En juillet 1969, le mouvement se transforme en CID (Comité d'information et de défense) et à l'occasion d'un nouveau meeting, en septembre 1969, deux policiers des renseignements généraux sont enlevés par les manifestants. Un nouveau mandat d'arrêt est lancé contre Gérard Nicoud qui réussit à échapper aux forces de l'ordre et se réfugie dans la clandestinité pendant quelques mois alors que plusieurs dirigeants du CID sont incarcérés. Pour certains de ses fidèles c'est le début de son identification à Louis Mandrin, le fameux contrebandier dauphinois du XVIIIe siècle. Quoi qu'il en soit, pour lui commence une période de procès suite à toute une série d'actions violentes et illégales.
Des mouvements similaires éclatent aux quatre coins de l'hexagone et Gérard Nicoud apparaît comme le leader de la constestation des indépendants et, en particulier, des commerçants et artisans. Les relations avec le Premier ministre de Georges Pompidou, Jacques Chaban-Delmas, chantre de la « nouvelle société » sont passablement mauvaises et la contestation organise des opérations spectaculaires comme le blocage du boulevard périphérique parisien en mars 1970. En avril, le CID et l'UNATI (union nationale des travailleurs indépendants) fusionnent pour constituer la Confédération intersyndicale de défense et d'union nationale des travailleurs indépendants(CIDUNATI) dont Gérard Nicoud devient le secrétaire général. Les candidats CIDUNATI remportent de nombreux sièges lors des élections aux conseils d'administration des caisses maladie.

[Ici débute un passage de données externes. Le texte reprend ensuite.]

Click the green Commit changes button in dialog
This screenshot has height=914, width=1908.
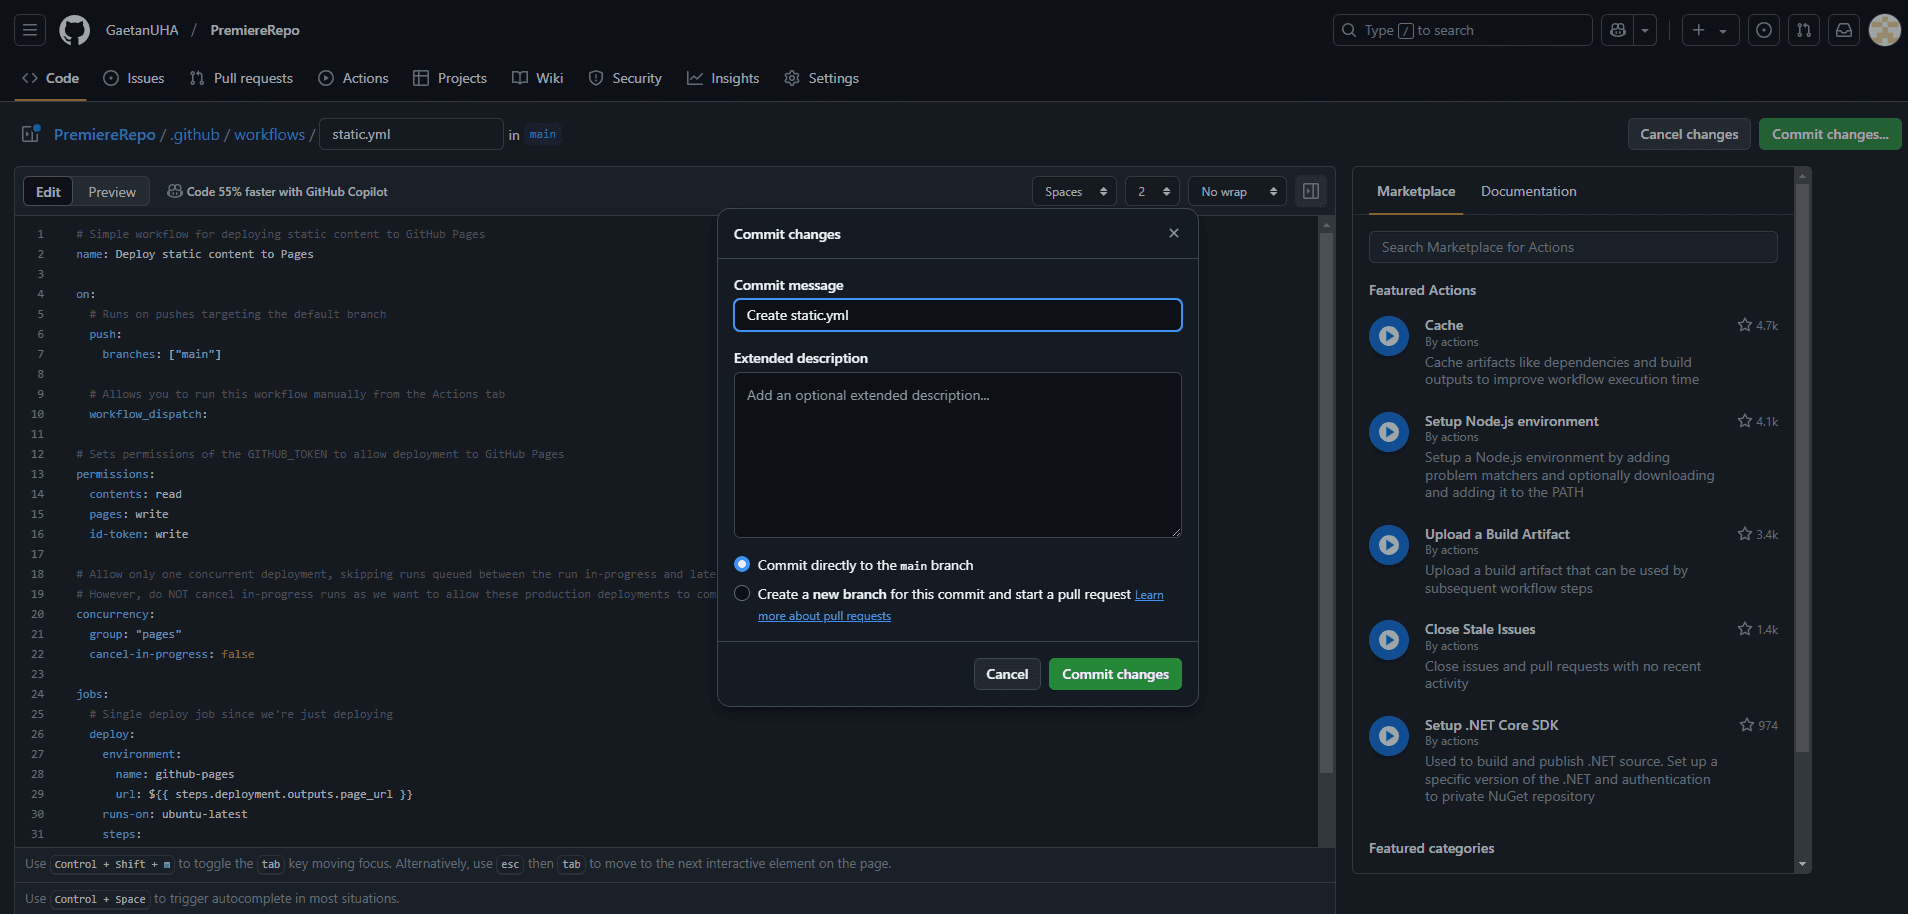[x=1115, y=674]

Le mouvement est alors tiraillé entre des orientations d'extrème droite et d'extrème gauche que Gérard Nicoud dénonce tour à tour, souhaitant mettre en place un mouvement « purement syndical », très méfiant à l'égard de la politique et, plus encore, des hommes politiques.
Lorsqu'il sort de la prison de Bonneville, en Savoie, en juillet 1972, il se présente comme un habitué du séjour pénitentiaire. Dans le journal télévisé de 13 H du 7 juillet 1972, où figure la libération de Gérard Nicoud présentée comme « l'autre actualité », la principale actualité concerne la passation de pouvoir entre l'ancien Premier ministre, Jacques Chaban-Delmas et le nouveau Pierre Messmer, qui a décidé de rompre avec la manière de son prédécesseur dans les relations avec le leader CIDUNATI. Dans ces conditions, on comprend le ton gouailleur de Gérard Nicoud au sortir de la prison de Bonneville. La médiatisation qui est faite de sa libération souligne son rôle de leader, d'un leader qui veut peser sur les décisions gouvernementales à l'approche des élections législatives de 1973 et qui ne renonce pas aux provocations antiparlementaires – « pour les élections législatives, je crois qu'il y a assez de gens nocifs et de feignants à l'assemblée nationale... ».
Après les élections législatives de 1973, Jean Royer, ministre du commerce et de l'artisanat fera adopter une loi d'orientation sur le commerce et l'artisanat qui limite le développement des grandes surfaces. Pour autant, le CIDUNATI continue ses actions et Gérard Nicoud est a nouveau condamné et incarcéré. Il reste secrétaire général du CIDUNATI jusqu'en 1984.